┌─ Data shown

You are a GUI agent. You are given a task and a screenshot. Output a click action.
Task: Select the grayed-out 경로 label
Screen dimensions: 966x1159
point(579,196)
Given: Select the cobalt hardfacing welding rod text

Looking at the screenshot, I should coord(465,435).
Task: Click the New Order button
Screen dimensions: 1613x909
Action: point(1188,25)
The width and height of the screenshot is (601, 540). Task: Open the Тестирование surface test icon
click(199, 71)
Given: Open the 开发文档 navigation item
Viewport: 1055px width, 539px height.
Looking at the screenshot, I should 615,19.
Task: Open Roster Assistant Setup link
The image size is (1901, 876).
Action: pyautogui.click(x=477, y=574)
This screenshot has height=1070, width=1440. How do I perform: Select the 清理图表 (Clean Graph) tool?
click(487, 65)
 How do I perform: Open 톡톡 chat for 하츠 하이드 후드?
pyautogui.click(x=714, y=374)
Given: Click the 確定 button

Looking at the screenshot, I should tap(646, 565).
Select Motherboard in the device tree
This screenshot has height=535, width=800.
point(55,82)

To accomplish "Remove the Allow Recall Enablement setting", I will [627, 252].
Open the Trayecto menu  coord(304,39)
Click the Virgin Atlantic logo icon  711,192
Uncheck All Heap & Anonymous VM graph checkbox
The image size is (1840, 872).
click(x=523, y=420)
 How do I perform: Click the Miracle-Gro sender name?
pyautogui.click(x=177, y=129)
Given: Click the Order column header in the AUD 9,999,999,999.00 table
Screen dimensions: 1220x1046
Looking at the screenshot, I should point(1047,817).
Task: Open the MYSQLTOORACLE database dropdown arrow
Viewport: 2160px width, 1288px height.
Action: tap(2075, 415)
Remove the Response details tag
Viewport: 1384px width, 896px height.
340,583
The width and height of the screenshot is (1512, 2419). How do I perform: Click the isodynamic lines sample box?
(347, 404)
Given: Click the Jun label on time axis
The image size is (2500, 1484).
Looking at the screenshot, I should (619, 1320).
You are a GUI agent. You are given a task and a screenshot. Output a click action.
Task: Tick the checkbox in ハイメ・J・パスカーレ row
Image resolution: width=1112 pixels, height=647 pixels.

└─

**Requirement:**
Rewrite all of the records above, putting "Screen size" in place of every "Screen dimensions" and leaving everything else unchanged.

**Exercise solution:**
You are a GUI agent. You are given a task and a screenshot. Output a click action.
Task: Select the grayed-out 경로 label
Screen size: 966x1159
point(579,196)
Given: Select the cobalt hardfacing welding rod text

Looking at the screenshot, I should coord(465,435).
Task: Click the New Order button
Screen size: 1613x909
Action: point(1188,25)
The width and height of the screenshot is (601, 540). Task: Open the Тестирование surface test icon
click(199, 71)
Given: Open the 开发文档 navigation item
Viewport: 1055px width, 539px height.
Looking at the screenshot, I should 615,19.
Task: Open Roster Assistant Setup link
The image size is (1901, 876).
Action: pyautogui.click(x=477, y=574)
This screenshot has height=1070, width=1440. How do I perform: Select the 清理图表 (Clean Graph) tool?
click(487, 65)
 How do I perform: Open 톡톡 chat for 하츠 하이드 후드?
pyautogui.click(x=714, y=374)
Given: Click the 確定 button

Looking at the screenshot, I should tap(646, 565).
Select Motherboard in the device tree
This screenshot has height=535, width=800.
point(55,82)

To accomplish "Remove the Allow Recall Enablement setting", I will [627, 252].
Open the Trayecto menu  coord(304,39)
Click the Virgin Atlantic logo icon  711,192
Uncheck All Heap & Anonymous VM graph checkbox
The image size is (1840, 872).
click(x=523, y=420)
 How do I perform: Click the Miracle-Gro sender name?
pyautogui.click(x=177, y=129)
Given: Click the Order column header in the AUD 9,999,999,999.00 table
Screen size: 1220x1046
Looking at the screenshot, I should point(1047,817).
Task: Open the MYSQLTOORACLE database dropdown arrow
Viewport: 2160px width, 1288px height.
Action: tap(2075, 415)
Remove the Response details tag
Viewport: 1384px width, 896px height.
340,583
The width and height of the screenshot is (1512, 2419). How do I perform: Click the isodynamic lines sample box?
(347, 404)
Given: Click the Jun label on time axis
The image size is (2500, 1484).
Looking at the screenshot, I should (619, 1320).
You are a GUI agent. You are given a task and a screenshot. Output a click action.
Task: Tick the checkbox in ハイメ・J・パスカーレ row
Image resolution: width=1112 pixels, height=647 pixels.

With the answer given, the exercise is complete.